Wanker, 1999, fibreglass, spring on wood, 31 × 16 × 59 cm. Photo: Noshe. Courtesy Boros Collection, Berlin

The Old Couple (1992) is even more viscerally unpleasant. Here, the seats of two wooden chairs are fitted with, respectively, a wax dildo and a set of yellowing false teeth, these last forming a vagina dentata. On one level, the work is indebted to the feminist thinker Andrea Dworkin’s reflections on the vulnerability of the penis during vaginal sex, but Lucas’s title gives things a delicious twist. Has the male half of The Old Couple, presumably in this relationship for many years, endured decades of dangerously toothy sex? Looking at his firm member (erectile dysfunction is no problem for this ageing trouper), he seems ready for another bout. Perhaps it’s their kink.

Items of furniture that cleave intimately to the human body, chairs are a running theme. The show’s largest room – wallpapered with images of a punkish young Lucas eating a half-peeled banana (Eating a Banana, 1990), an act that recalls both fellatio and cunnilingus – is given over to a parade of recent sculptures, in which humanoid forms variously lounge, cavort and wrap themselves around seating of different designs. There’s a visual echo, here, of the mismatched furnishings in Martin Kippenberger’s extraordinary installation The Happy End of Franz’s Kafka’s ‘Amerika’ (1994), although Lucas’s hall of chairs, while handsomely sequenced, doesn’t really exceed the sum of its parts. The most successful sculpture here is Fat Doris (2023), a stuffed-pantyhose figure slumped defeatedly on a dusty, granny-ish recliner. Less good is Sex Bomb (2022), a pert bronze nude bent bum-up over a stylish midcentury chair. The artist is better suited to grubby comic realism than (collector?) titillating fantasy.

The size of a double mattress, and containing a puck of terrible, unidentifiable meat, Lucas’s deathly pale Jesmonite Sandwich (2004–20) looks like a shortcut to the cemetery. Intimations of mortality also linger over This Jaguar’s Going to Heaven (2018), a car sawn widthwise in two lunglike halves, the front covered in pristine, unsmoked Marlboros, the rear burned to a charred husk. Healthier fare arrives in the form of William Hambling (2022), a vast and very phallic concrete marrow. Maybe it was named after some prizewinning squash grower, who seeks to compensate for his physical shortcomings by cultivating outsize veg.
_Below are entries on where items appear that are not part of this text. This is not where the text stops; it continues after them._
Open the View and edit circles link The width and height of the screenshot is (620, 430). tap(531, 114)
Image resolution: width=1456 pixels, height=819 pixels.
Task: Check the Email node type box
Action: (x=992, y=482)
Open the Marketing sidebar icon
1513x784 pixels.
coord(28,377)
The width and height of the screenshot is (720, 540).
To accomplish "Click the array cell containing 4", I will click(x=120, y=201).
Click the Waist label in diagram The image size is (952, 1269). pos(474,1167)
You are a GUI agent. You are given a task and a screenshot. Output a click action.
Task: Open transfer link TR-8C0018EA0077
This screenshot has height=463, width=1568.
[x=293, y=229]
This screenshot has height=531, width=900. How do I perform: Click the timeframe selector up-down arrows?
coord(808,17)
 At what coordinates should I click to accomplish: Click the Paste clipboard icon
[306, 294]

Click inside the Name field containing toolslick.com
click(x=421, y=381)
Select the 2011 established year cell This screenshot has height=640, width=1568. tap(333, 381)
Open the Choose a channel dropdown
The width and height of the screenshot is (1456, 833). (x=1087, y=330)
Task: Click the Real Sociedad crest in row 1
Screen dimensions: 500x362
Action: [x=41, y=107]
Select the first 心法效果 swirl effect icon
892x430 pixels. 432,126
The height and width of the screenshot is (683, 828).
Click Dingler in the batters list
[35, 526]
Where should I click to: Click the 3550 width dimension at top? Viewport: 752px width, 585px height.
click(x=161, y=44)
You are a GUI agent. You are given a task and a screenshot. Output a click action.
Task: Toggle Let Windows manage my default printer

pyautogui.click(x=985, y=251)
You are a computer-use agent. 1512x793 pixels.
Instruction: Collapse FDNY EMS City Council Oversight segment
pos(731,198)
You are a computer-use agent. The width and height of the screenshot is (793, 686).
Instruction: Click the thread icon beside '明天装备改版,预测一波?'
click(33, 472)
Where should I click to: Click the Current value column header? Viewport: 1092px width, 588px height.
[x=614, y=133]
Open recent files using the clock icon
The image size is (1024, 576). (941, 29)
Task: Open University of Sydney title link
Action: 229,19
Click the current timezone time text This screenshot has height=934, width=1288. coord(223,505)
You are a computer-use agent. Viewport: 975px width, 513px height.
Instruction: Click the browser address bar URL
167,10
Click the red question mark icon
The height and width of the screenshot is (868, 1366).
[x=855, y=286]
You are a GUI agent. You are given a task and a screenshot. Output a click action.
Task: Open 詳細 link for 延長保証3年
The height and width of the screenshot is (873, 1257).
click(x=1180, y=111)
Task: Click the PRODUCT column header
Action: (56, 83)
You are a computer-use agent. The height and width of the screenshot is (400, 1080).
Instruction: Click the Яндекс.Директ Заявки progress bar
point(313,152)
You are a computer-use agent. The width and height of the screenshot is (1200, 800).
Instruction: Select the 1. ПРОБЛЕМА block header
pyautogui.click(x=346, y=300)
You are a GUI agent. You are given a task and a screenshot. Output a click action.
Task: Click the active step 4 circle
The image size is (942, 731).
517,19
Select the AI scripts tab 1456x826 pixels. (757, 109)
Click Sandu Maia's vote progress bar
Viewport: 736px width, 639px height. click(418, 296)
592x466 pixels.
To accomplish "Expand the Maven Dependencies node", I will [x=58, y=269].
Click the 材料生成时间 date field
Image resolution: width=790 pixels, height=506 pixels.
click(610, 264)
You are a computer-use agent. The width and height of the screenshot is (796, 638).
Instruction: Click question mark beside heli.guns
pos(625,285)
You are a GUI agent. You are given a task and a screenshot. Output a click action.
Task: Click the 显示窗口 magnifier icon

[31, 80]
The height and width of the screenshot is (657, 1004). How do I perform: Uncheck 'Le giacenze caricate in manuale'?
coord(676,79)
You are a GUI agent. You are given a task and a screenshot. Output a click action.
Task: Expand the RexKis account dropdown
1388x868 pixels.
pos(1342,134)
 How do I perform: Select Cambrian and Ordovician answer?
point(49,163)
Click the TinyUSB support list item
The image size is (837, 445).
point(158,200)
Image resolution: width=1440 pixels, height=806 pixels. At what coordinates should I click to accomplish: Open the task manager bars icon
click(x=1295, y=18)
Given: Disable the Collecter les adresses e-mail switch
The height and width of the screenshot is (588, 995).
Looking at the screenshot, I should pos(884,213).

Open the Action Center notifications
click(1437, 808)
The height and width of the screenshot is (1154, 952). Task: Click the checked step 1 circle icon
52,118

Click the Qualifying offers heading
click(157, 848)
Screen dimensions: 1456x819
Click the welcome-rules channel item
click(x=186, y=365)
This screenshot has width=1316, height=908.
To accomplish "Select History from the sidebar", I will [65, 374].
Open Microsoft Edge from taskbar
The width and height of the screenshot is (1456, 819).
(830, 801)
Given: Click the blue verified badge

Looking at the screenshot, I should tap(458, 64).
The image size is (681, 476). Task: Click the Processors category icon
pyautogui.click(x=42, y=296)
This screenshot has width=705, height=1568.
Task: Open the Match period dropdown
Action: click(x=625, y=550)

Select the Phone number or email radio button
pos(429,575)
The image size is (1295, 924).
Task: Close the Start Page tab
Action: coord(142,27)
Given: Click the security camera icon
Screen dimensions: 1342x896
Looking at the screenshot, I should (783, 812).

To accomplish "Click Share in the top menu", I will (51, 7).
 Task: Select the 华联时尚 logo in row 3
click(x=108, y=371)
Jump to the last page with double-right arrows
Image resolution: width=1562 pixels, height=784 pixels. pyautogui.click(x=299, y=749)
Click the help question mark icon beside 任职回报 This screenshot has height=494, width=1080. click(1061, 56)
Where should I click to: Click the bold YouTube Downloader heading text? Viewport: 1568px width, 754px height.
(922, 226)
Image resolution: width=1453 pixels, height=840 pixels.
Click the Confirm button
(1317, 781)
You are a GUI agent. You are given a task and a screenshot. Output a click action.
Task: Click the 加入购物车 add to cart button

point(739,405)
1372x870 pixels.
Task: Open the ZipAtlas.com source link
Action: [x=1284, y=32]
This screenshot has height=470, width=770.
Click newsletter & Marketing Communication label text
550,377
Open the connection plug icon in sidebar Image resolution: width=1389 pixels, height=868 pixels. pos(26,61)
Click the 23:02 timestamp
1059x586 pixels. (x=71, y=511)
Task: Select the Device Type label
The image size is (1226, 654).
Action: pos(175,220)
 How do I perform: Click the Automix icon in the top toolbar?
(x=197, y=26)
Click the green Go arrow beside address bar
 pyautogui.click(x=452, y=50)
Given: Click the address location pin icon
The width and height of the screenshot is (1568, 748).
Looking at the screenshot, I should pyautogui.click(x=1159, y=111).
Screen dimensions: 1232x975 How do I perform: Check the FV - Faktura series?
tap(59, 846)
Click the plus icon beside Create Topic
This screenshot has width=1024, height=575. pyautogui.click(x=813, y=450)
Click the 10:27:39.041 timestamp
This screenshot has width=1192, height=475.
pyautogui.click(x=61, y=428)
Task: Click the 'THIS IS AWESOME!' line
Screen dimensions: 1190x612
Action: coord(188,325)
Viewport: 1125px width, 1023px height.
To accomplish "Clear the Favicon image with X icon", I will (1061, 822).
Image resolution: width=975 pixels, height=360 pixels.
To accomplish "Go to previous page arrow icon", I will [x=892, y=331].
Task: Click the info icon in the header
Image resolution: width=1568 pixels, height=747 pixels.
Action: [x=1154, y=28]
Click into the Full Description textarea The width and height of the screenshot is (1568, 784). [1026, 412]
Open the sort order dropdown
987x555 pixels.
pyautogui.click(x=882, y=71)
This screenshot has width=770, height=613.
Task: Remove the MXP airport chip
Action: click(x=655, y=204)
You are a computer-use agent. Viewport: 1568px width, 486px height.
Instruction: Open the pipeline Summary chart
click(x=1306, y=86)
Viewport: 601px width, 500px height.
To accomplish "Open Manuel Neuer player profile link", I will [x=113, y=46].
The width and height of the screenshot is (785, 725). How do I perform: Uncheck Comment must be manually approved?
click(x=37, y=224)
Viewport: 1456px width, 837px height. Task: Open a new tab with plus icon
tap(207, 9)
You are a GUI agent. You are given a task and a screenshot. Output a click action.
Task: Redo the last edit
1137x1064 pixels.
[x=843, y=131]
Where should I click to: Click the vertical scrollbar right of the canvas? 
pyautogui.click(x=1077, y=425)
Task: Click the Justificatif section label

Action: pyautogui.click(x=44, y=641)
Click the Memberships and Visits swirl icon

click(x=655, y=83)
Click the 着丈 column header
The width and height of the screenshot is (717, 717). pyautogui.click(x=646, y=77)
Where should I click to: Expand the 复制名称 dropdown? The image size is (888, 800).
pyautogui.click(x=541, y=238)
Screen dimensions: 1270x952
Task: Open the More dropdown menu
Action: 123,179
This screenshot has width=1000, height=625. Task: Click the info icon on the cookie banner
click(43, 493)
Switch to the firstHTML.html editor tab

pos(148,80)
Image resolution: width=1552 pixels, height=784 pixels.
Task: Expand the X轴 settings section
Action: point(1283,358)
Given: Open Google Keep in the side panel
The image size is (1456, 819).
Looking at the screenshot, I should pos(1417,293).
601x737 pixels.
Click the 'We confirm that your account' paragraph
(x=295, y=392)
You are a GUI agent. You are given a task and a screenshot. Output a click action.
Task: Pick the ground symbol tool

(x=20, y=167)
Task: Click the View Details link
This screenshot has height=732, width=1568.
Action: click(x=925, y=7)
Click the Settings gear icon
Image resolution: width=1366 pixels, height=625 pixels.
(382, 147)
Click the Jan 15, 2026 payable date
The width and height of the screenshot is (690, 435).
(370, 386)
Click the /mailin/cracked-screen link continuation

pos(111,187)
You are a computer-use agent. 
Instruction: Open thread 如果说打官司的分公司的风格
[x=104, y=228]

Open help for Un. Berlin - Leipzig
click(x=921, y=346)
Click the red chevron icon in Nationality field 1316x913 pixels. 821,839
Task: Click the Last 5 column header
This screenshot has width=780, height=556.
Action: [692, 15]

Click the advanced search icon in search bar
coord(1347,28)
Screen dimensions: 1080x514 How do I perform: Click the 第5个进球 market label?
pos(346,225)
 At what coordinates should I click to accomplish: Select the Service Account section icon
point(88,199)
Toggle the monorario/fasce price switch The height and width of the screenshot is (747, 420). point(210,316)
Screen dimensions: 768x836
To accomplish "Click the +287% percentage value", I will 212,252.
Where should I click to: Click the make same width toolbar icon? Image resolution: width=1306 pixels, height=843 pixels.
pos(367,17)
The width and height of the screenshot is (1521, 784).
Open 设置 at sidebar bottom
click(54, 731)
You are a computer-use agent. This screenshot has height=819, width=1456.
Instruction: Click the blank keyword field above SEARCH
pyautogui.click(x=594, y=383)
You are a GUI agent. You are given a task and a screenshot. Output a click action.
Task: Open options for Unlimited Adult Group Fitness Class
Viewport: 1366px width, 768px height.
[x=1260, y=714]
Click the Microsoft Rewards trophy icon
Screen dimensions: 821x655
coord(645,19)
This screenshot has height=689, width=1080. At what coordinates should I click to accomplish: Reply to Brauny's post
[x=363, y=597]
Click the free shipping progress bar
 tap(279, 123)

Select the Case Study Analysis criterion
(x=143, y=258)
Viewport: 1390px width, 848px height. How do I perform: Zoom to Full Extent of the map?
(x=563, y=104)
Now in her sixties, and based in rural Suffolk, Lucas appears to be enjoying her autumn years. Her photograph Stooks (2023) depicts her sitting in a field among bundles of gleaming corn, a smile on her face. Does it matter that Happy Gas doesn’t really function as a retrospective, when there will be other harvests to gather in, more work to come?